A família de Alisson Luís Alves, de 41 anos, que morreu após uma abordagem policial em Orleans, informou que a causa da morte, atestada pela médica perita do Instituto Médico Legal (IML), foi asfixia mecânica.
O caso foi registrado no dia 26 de outubro, na praça Celso Ramos. No dia, testemunhas relataram, pelas redes sociais, que a vítima estava sentada na praça, sozinha, quando foi abordada pela polícia de forma violenta. Após o caso, a Polícia Civil informou que agiu em legítima defesa e que toda a abordagem durou cerca de dois minutos, tendo tentativa de fuga, resistência e luta corporal por parte da vítima. A abordagem teria iniciado porque testemunhas informaram que Alisson estava importunando adolescentes e até crianças no parque da praça, informou a polícia. Além disso, segundo a PC, câmeras registraram as cenas e comprovam esta versão.
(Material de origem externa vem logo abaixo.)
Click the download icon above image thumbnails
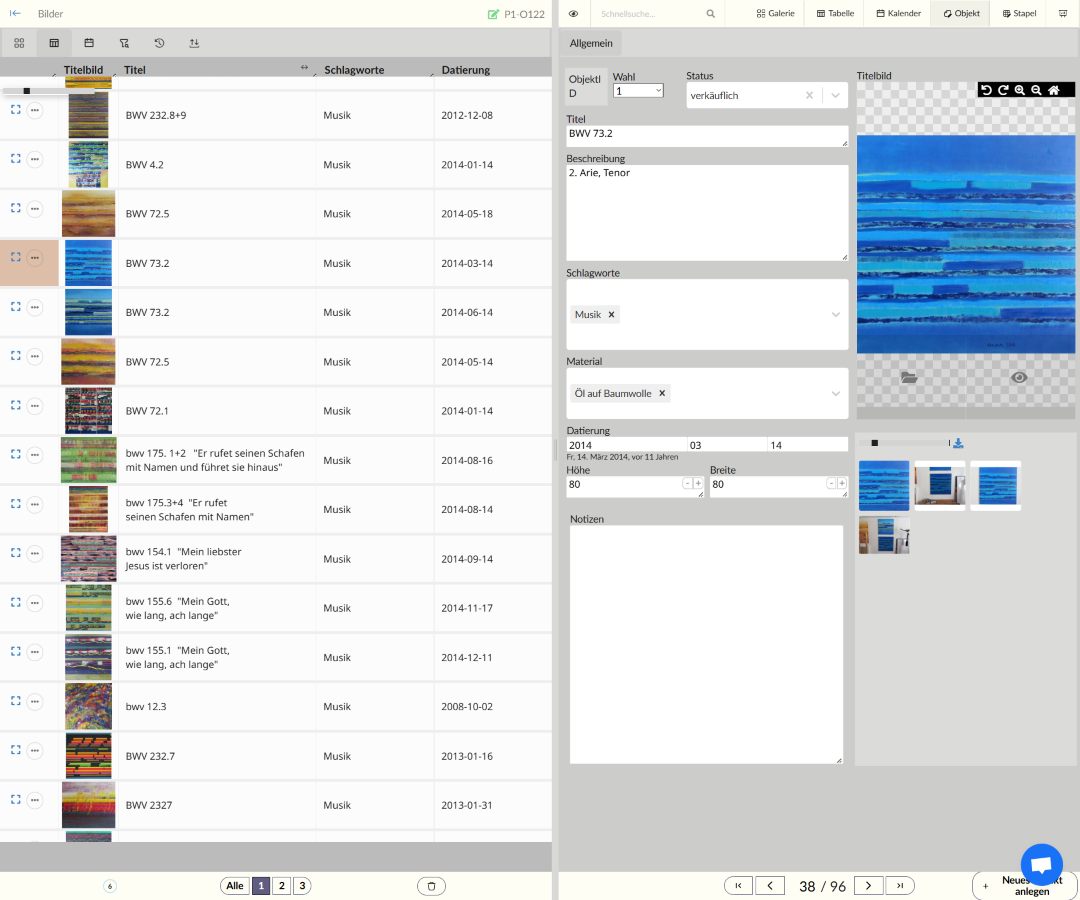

De acordo com a polícia, as imagens mostraram que Alisson derrubou um policial no chão, momento em que se iniciou a luta corporal. Outro policial socorreu o parceiro, que já estava lesionado e tinha sua arma exposta, fato também verificado pelas testemunhas, conforme a polícia. A PC informou ainda que os fatos seguem sendo investigados. “Ao final, o delegado responsável irá relatar o inquérito e encaminhar ao Ministério Público”, informou o delegado regional de Polícia Civil de Criciúma, Vitor Bianco Júnior, em entrevista ao site Sul In Foco.